International Laws and Legal Protection
Bounty hunters will run into serious legal problems if they try to apprehend fugitives from other countries. Laws in nearly all countries outside the U.S. will judge the re-arrest of any fugitive by private persons as kidnapping, or the bail agent may incur the punishments of some other serious crime if local and international laws are broken by them. While the United States government generally allows the activities of bounty hunters within the United States, the government in other sovereign nations are not as tolerant of these activities where legally they are a felony.
Noted bounty hunter Duane "Dog" Chapman (star of the TV series Dog the Bounty Hunter) was arrested in Mexico after he apprehended the multi-millionaire rapist and fugitive Andrew Luster. Chapman was subsequently released and returned to the U.S. Chapman himself was later declared a fugitive by a Mexican prosecutor and was subsequently arrested in the United States to be extradited back to Mexico. Chapman maintains that under Mexico's citizen arrest law, he and his crew acted under proper policy.
Daniel Kear of Fairfax, Virginia pursued and apprehended Sidney Jaffe at a residence in Canada and returned him to Florida to face trial. Kear was extradited to Canada in 1983, and convicted of kidnapping.
Several bounty hunters have also been arrested for killing the fugitive or apprehending the wrong individuals, mistaking innocent people for fugitives.
Unlike police officers, they have no legal protections against injuries to non-fugitives and few legal protections against injuries to their targets.

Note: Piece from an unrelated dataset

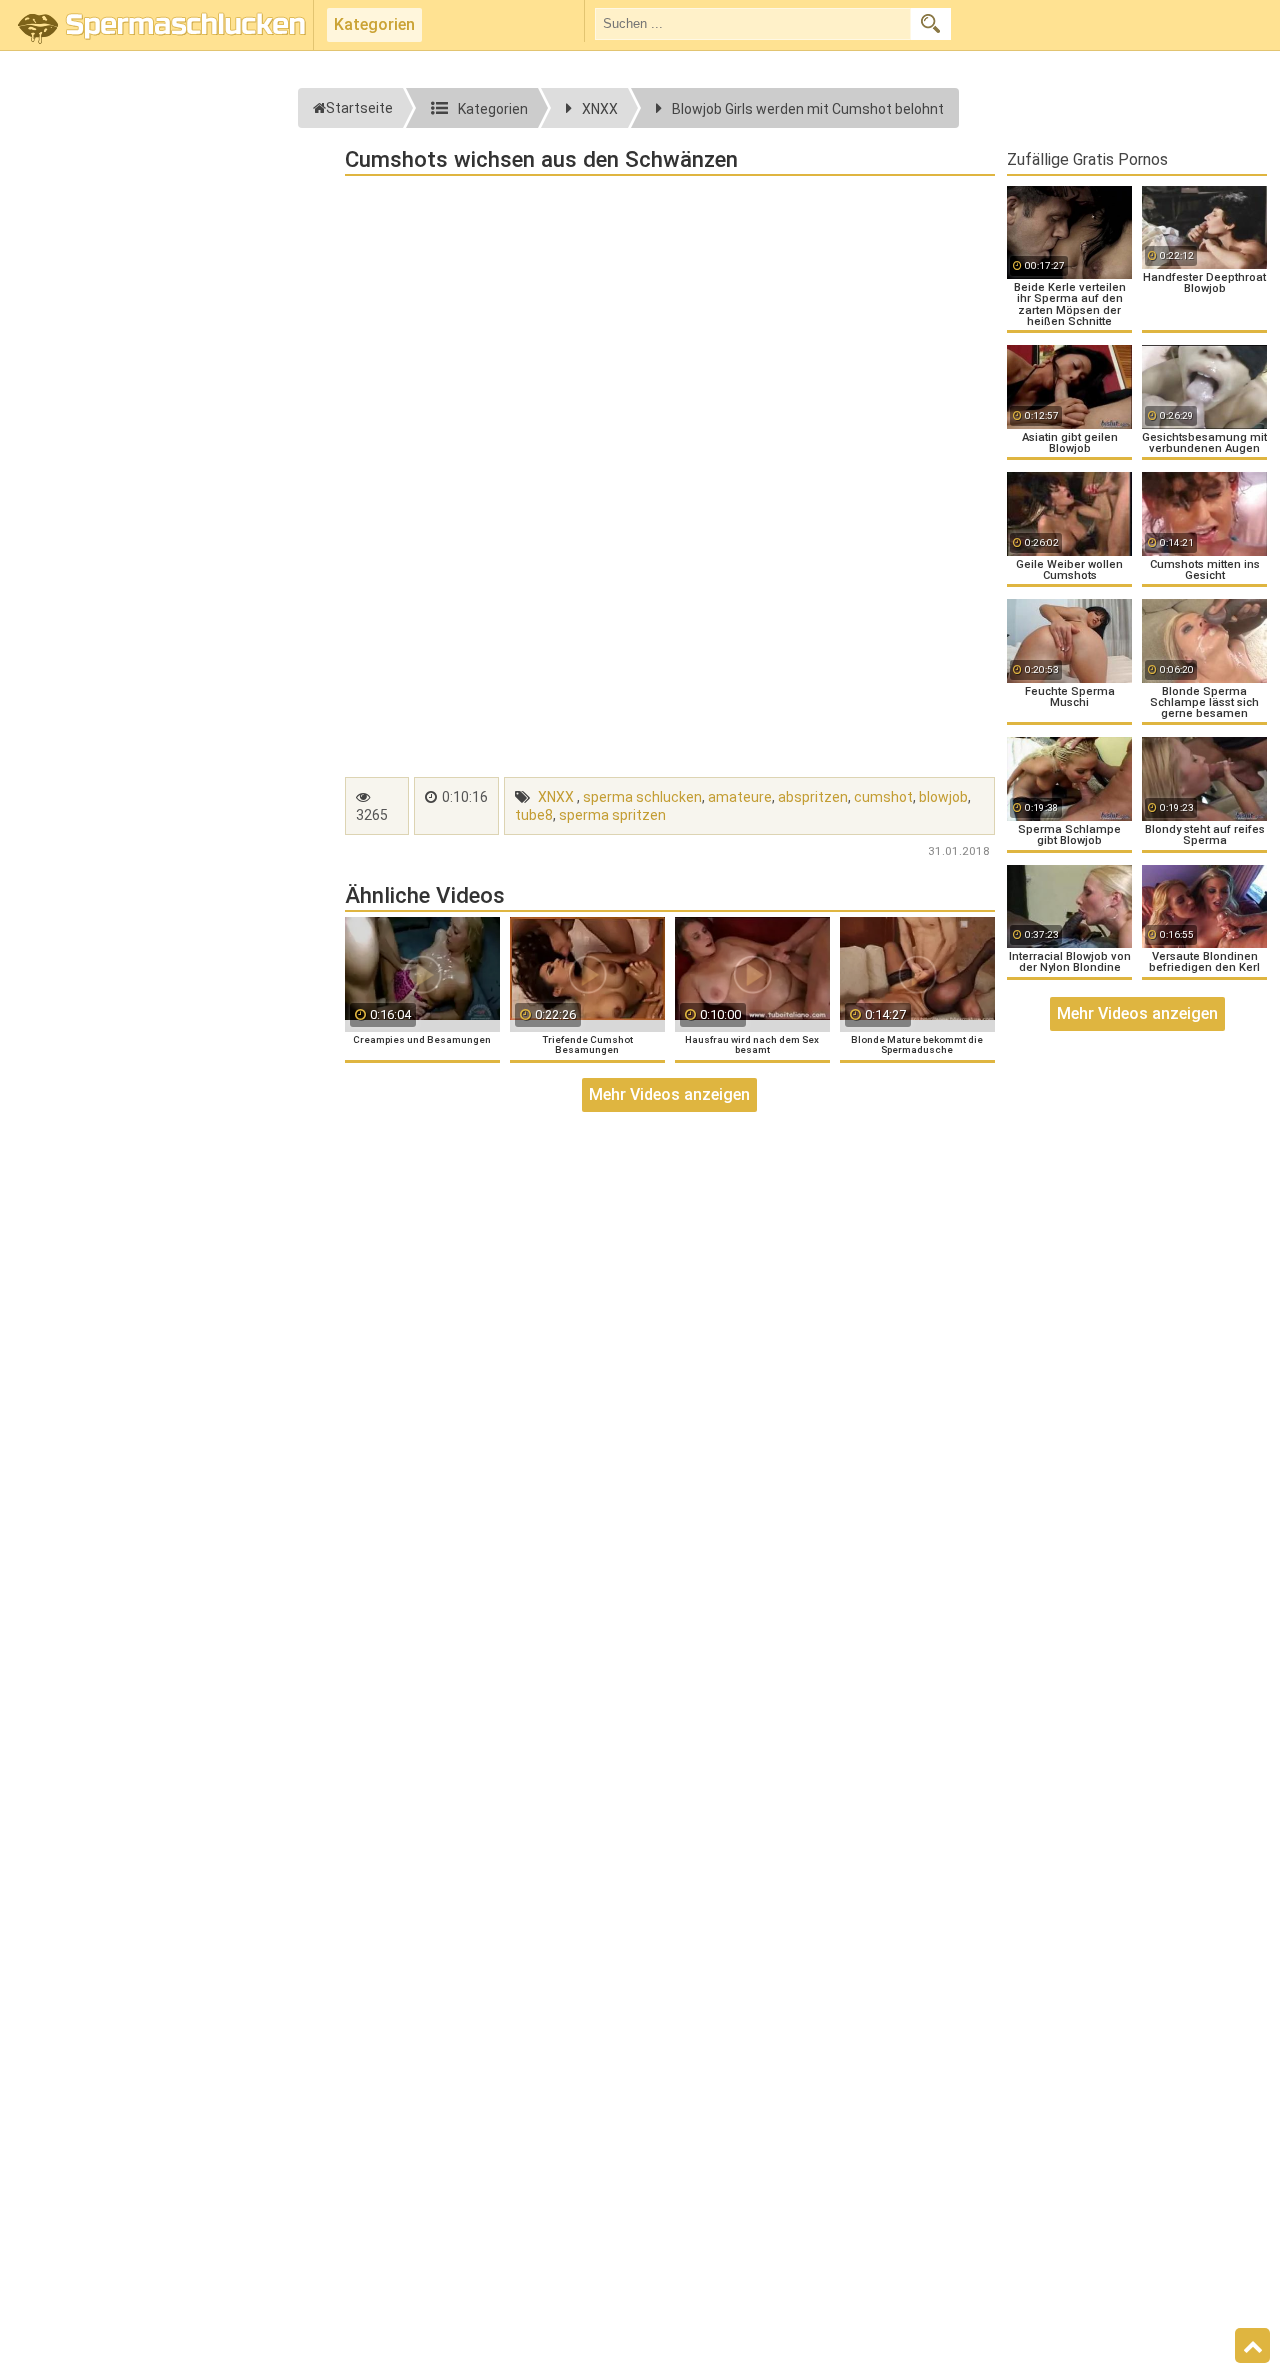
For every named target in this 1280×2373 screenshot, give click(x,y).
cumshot (883, 797)
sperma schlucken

In a Texas case, bounty hunters Richard James and his partner DG Pearson were arrested in 2001 for felony charges during an arrest. The charges were levied by the fugitive and his family, but were later dismissed against the hunters after the fugitive's wife shot a deputy sheriff in another arrest attempt of the fugitive by the county sheriff's department. The hunters sued the fugitive and family, winning the civil suit for malicious prosecution with a judgment amount of $1.5 million.